There must also be clear protocols that govern the types of data collected, how it is stored, and used. And where data is concerned, it goes without saying that trust is vital. This has to be earned, and cities aiming to win over a broad range of stakeholders and citizens need to actively invest in building this trust. Clearly articulated policies around the collection, use, sharing, retention, and disposal of any data collected are a good starting point towards building trust.
Lastly, cities need to put in place strategies to attract, train and retain cohorts of data science and systems engineering experts. With these in place, cities can develop products and services that lead to tangible impact and develop policy that is rooted in reliable evidence.
How do cities get there?
COVID-19 served as a catalyst for public-private data-sharing partnerships across Africa. To deal with the pandemic, many governments leveraged private sector data such as call detail records (CDR) held by mobile operators to monitor movement patterns and track the spread of the disease. This is an encouraging development.
It’s well known that most cities across the continent lack data on mobility and usage patterns of the informal transportation networks that are the bedrock of life. Call detail records are increasingly being used by urban transport authorities to understand these dynamic systems. In Senegal, Orange’s big data team Flux Vision partnered with the transport authority Conseil Exécutif des Transports Urbains de Dakar (CETUD) and other local businesses to use CDR data to understand movement patterns in peri-urban areas, track changes to mobility during sudden crisis events such as floods, or during holiday periods, in order to plan and implement new bus routes.
Cities across Asia have shown how data from ride-hailing companies can also be leveraged to support long-term planning. In the Philippines and Malaysia, the ride-hailing company Grab has partnered with municipal and national governments and the World Bank Open Transport Partnership to make use of OpenTraffic, the company’s open data visualisation tool, which uses anonymised driver GPS data, to understand traffic congestion and make data-driven decisions on transport planning and infrastructure investment.
However, the business and funding models to support such partnerships in a manner that ensures both financial sustainability and accountability aren’t as clear cut.

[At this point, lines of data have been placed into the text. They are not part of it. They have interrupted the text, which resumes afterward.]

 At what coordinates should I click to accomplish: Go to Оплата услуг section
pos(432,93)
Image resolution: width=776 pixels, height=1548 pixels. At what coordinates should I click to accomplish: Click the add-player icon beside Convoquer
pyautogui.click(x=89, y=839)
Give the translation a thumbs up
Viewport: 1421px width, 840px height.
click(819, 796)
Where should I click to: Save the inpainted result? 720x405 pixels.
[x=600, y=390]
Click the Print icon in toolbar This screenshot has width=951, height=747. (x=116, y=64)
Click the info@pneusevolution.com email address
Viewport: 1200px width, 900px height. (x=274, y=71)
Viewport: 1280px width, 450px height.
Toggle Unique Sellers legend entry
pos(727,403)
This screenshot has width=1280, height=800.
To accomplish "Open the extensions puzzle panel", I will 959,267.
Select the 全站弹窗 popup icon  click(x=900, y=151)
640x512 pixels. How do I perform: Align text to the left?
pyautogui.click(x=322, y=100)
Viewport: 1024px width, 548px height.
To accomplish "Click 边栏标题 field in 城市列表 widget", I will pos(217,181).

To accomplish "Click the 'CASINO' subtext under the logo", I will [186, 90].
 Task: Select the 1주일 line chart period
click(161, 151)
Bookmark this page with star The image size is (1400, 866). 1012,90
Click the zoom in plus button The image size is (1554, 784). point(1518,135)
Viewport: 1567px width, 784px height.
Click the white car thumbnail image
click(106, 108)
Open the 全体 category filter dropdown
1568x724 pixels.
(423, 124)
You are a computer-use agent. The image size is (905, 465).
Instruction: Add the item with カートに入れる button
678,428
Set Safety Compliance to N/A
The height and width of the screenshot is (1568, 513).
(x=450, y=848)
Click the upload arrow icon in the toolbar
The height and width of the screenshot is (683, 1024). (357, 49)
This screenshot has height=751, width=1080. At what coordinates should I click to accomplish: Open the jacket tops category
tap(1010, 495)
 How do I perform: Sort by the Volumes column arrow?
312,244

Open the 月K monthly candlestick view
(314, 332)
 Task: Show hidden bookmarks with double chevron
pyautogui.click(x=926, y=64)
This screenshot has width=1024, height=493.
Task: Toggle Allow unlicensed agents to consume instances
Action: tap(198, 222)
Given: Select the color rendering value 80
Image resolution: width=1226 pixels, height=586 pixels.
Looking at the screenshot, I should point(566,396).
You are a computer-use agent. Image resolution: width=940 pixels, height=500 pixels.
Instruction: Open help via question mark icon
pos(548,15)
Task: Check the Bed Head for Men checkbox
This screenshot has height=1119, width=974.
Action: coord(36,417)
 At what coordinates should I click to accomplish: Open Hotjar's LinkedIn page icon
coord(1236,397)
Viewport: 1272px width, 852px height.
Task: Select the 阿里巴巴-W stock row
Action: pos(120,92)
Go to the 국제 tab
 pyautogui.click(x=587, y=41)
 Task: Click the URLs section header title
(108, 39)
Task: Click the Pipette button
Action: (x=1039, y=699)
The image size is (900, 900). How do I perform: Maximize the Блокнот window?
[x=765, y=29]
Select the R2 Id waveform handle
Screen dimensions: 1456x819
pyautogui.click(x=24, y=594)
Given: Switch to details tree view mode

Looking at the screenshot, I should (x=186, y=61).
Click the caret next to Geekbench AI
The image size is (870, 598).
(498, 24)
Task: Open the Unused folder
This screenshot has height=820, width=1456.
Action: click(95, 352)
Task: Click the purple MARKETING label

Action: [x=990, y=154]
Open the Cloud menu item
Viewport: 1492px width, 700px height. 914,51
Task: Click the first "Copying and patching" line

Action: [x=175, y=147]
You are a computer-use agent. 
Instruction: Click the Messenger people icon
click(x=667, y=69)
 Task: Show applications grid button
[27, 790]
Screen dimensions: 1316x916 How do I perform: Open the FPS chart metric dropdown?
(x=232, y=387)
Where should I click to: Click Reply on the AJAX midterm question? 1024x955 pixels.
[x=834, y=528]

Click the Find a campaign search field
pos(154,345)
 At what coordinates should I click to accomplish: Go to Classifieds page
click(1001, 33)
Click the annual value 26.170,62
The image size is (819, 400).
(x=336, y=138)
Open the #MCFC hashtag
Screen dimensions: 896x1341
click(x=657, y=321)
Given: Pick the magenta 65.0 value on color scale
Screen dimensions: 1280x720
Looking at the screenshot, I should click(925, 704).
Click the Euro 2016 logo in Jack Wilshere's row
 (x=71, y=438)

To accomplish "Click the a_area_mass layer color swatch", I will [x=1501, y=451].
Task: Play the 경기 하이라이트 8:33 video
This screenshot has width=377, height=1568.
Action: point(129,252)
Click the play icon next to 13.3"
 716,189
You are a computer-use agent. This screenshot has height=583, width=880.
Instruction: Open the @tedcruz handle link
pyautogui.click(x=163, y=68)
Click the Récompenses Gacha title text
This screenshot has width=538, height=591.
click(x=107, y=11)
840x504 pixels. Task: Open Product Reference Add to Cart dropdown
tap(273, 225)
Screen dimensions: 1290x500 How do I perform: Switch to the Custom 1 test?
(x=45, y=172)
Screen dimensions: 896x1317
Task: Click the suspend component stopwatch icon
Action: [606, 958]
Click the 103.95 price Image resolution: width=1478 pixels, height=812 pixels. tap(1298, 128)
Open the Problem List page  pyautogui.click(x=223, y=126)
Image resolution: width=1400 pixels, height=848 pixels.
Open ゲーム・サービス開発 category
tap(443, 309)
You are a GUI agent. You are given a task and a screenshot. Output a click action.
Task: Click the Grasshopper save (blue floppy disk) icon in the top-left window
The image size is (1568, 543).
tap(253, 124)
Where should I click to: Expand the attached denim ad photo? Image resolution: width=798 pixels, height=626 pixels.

Governments need to put in place the legal, data, and policy frameworks to enable these collaborations that also clearly address any concerns over privacy and potential misuse. Another pressing question is regarding the wisdom of handing over vast troves of personal data to corporations, who have proven to be unreliable custodians of sensitive information in the past.
Initiatives such as the Global Partnership for Sustainable Development Data, the Digital Impact Alliance, the International Growth Centre’s Cities that Work Initiative, the International Centre for Tax & Development, and the GSMA’s AI for Impact’s programme aim to support policymaking in overcoming these barriers and provide platforms to share learnings across contexts.
The stakes of Africa’s urban future are too high to plan in the dark. Cities are under pressure to become engines of
economic productivity and social mobility, deliver housing, jobs, and access to essential services, while also building climate resilience.
Planning with inadequate or outdated data means that decisions may not align with the current and future needs of cities and their residents. Investing in inclusive data systems is not a technocratic luxury—it is a moral and practical imperative. It determines who is seen, who is served, and whose future is planned for.
With AI emerging as the next great transformative technology, now is the time to set strong, contextual and
inclusive data foundations for Africa. These efforts need to be continent-wide.
Jumping onto the AI bandwagon without establishing first principles on data for the continent will only reinforce
existing blind spots and inequalities rather than adequately addressing them.